Source data:
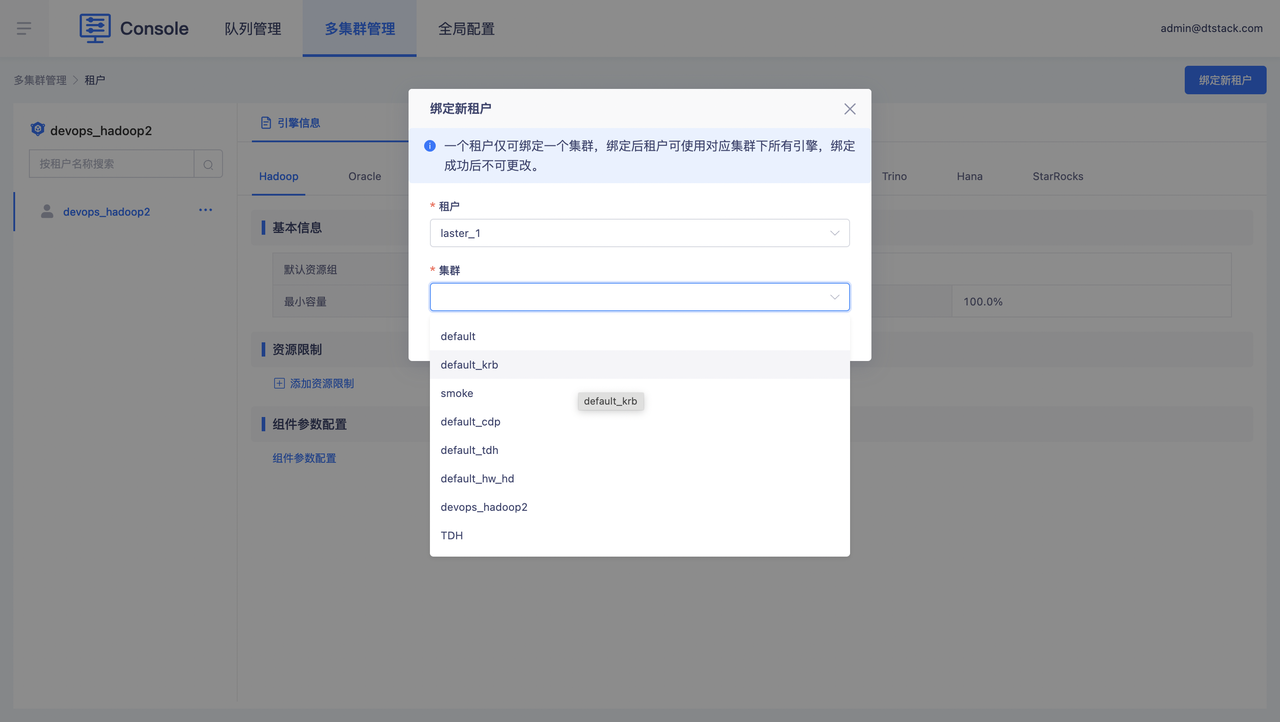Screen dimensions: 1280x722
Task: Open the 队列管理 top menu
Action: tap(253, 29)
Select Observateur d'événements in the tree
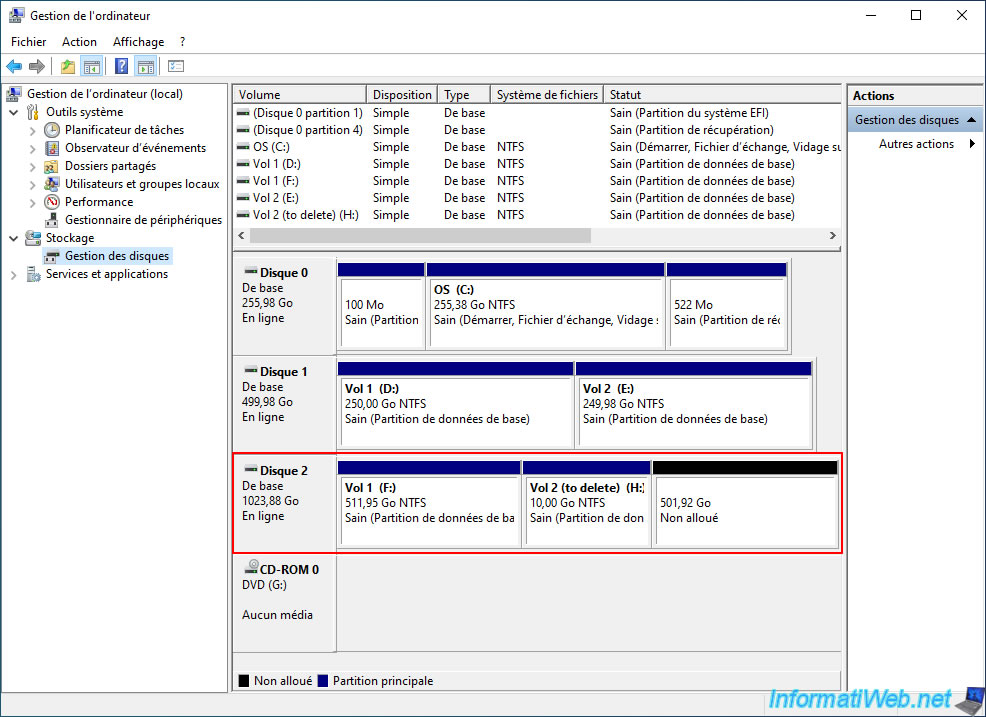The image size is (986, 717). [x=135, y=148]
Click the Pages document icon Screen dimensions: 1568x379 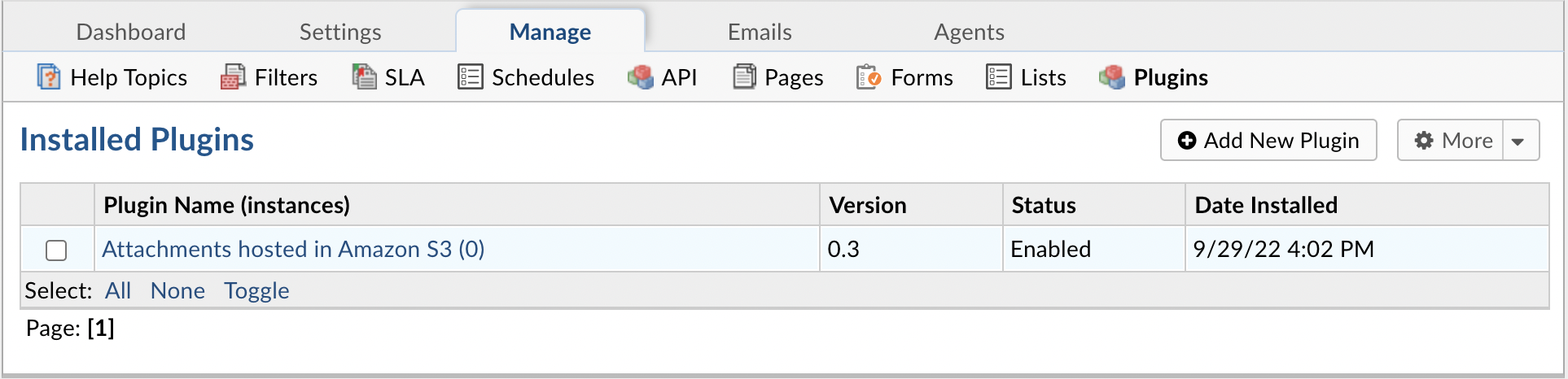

What to produce:
Final stretch of the data: repeat exactly each line from the one containing "Select Observateur d'événements in the tree" through the last, and omit all pictures.

Exercise output:
Select Observateur d'événements in the tree
The image size is (986, 717). [x=135, y=148]
Click the Pages document icon Screen dimensions: 1568x379 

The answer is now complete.